Tips for determining what fluke leader might be best for you
When I was a child, I recall the leader line for fluke being quite heavy. Shops sold pre-packaged rigs that contained line often ranging from 60- to 80-pound test. Nowadays, the movement has been to slim down the leader line and its diameter as much as possible as part of the greater equation to reach bottom with as little weight as possible. In fact, this question comes my way quite often during the winter show seasons, on the boat and even through the emails of beginner anglers. What is the right leader for fluke fishing?
For a long time, I was using 20-pound test, clear monofilament in the back bays from North Carolina to New York. I drifted and casted live baits for flatfish and never lost of fish due to a broken leader line. Summer flounder have round teeth designed to puncture and grasp their prey, but what they possess in puncturing prowess, they lack in cutting ability. Their teeth are not sharp or serrated around the edges therefore leader that slides between their teeth is generally not going to be cut.
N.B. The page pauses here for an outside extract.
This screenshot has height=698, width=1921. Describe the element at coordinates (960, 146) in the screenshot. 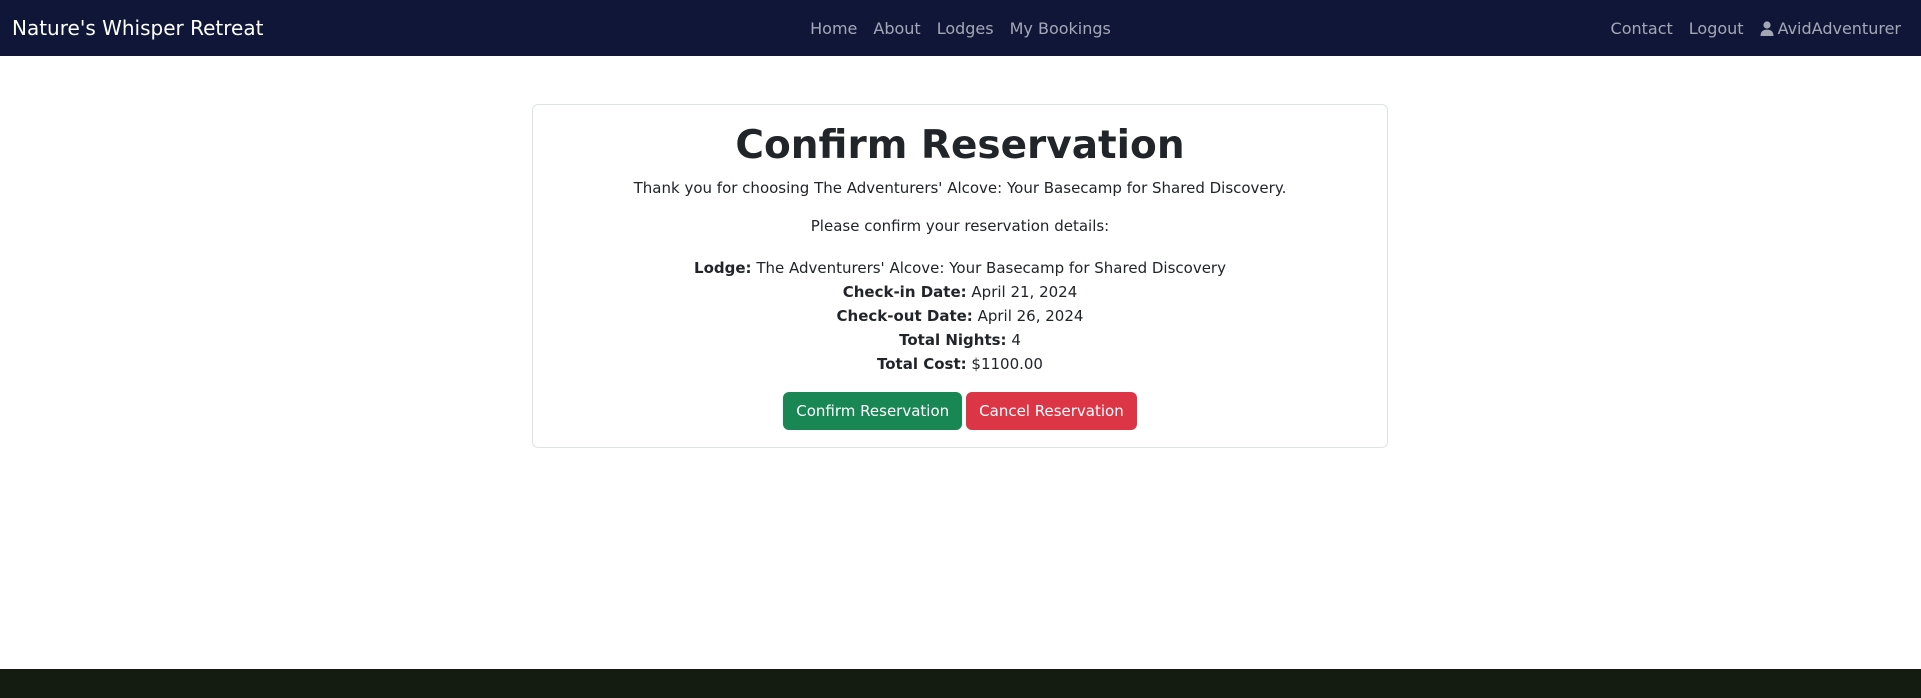

I see `page-title: Confirm Reservation` at that location.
As a matter of fact, I can’t recall reeling up with a broken leader due to the fluke damaging it. I have, however, retrieved frayed leaders from structure such as oyster shells, concrete, dock pilings, bridge remnants and other features. Because the leader was light, I always felt fortunate that I didn’t hook a doormat with unknowingly damaged line. When I caught a glimpse of the damage, I changed leaders immediately since laziness can lead to heartbreak no matter what pound test line is compromised by abrasion!
Over time, I moved to 25- and 30-pound back bay leaders and didn’t see a drop in productivity. It’s not that there was anything wrong with the 20-pound test option, rather why not get a little more strength if it didn’t deter the fish, especially when live bait angling? There is a contingent of aggressive fishermen that has gone ultra-light and prefers using as little as 10-pound test mono with the matching scaled-back tackle. This is invariably employed with small jigs, bucktails and Berkley Gulp offerings. I’ve witnessed stellar results from this tactic which are often combined with superior trolling motor operation. My only fear is that any nick or scrape could compromise the leader when under the strain of a doormat fluke. Having the drag set so the fish can take some line is also essential when going light.
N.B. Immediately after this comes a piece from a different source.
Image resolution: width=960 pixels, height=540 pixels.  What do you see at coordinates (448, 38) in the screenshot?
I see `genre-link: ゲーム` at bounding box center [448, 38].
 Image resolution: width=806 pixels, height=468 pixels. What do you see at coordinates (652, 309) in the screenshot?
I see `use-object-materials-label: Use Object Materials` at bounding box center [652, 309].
When it comes to fishing wrecks, rocks and other hard structure on the ocean floor, most anglers’ preferences reside in the 25- to 50-pound test range. While 30-pound test will get the job done, the hazard of marine growth and sharp, unforgiving edges that are always present can be more impactful; 30- or 40-pound test is what I’ve been using for the last decade. It is stiff enough that dropper loops can be tied with fewer issues and light enough not to decrease scope. And, of course, 50-pound test is a sound choice for those conservative anglers that want to be certain a snapped line will not ruin their day.
Although I use clear monofilament, pink, light green and light blue have all worked well for me without any effect on the bite. Color doesn’t seem to be a huge factor in fluke striking the presentation. For as long as I can remember, my leaders have been tied with Berkley Big Game or Stren High Impact monofilaments. Fluorocarbon isn’t necessary for fluke fishing in my opinion, albeit some excellent anglers truly believe it’s a notch above monofilament due to its relative invisibility underwater. Occasionally when I’m on another six pack charter and the entire group is using fluoro, I’ll join in and use it myself. When doing so, I prefer Berkley Vanish.
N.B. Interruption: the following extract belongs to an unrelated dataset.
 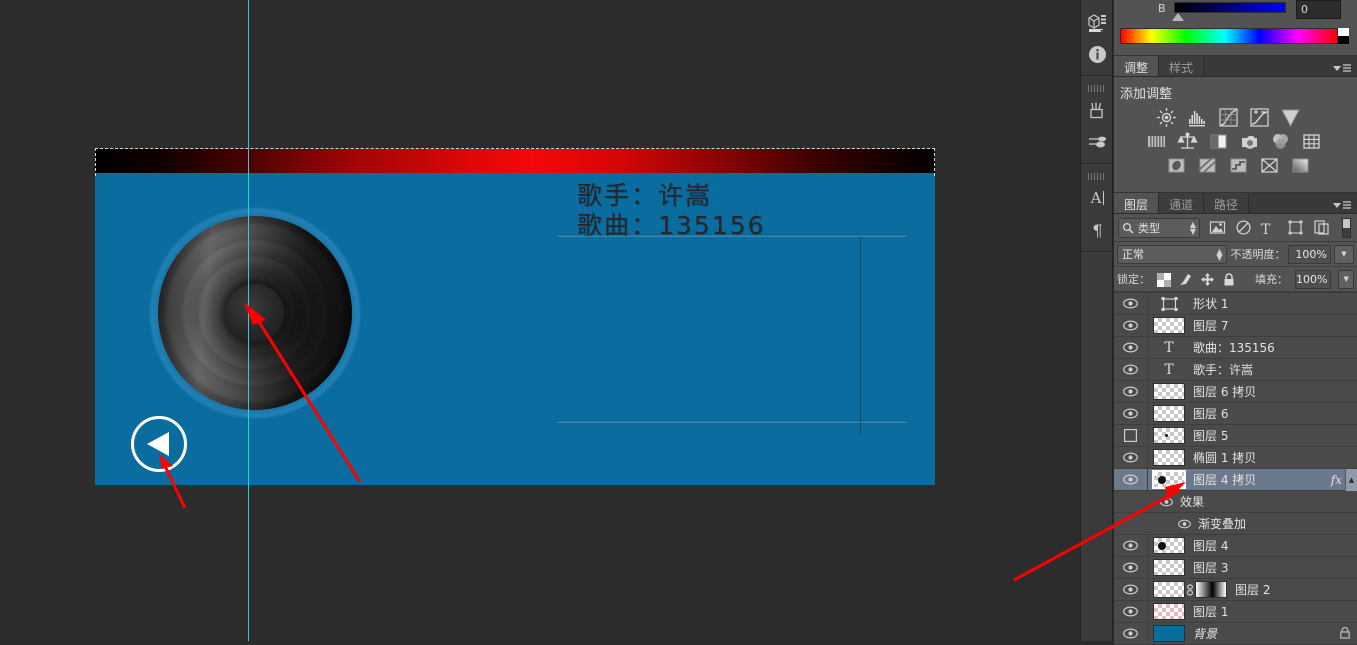 What do you see at coordinates (1227, 203) in the screenshot?
I see `tab-paths: 路径` at bounding box center [1227, 203].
Before penning this story, I talked to over a dozen fluke-oriented, charter captains and extremely successful rec anglers to see where they stood in comparison to what I’ve been using. All of them fell within the ranges discussed above; 20- to 40-pound test monofilament prevailed in the estuaries with the highest percentage using 30 and a healthy handful using 20- to 25-pound test. The ocean structure hunters prefer 30- to 40-pound test with the most common choice at the 40-pound mark.
Truthfully, there were very few outliers that in the backwaters or the ocean except for recreational, expert anglers that utilize 10- to 15-pound test in the really skinny water and some dragging 50 on the big pond.
No matter what your preference, it’s imperative to inspect the line for any damage, make sure knots are strong and change leaders when they show fatigue or stretch. Once a leader is stretched out or takes on some twists, its lifespan is over. If using a barrel or crane swivel to connect to the mainline, it should be small (40- to 80-pound). There are a variety knots that will connect braid to the leader in order to reduce hardware thus decreasing drag in the water.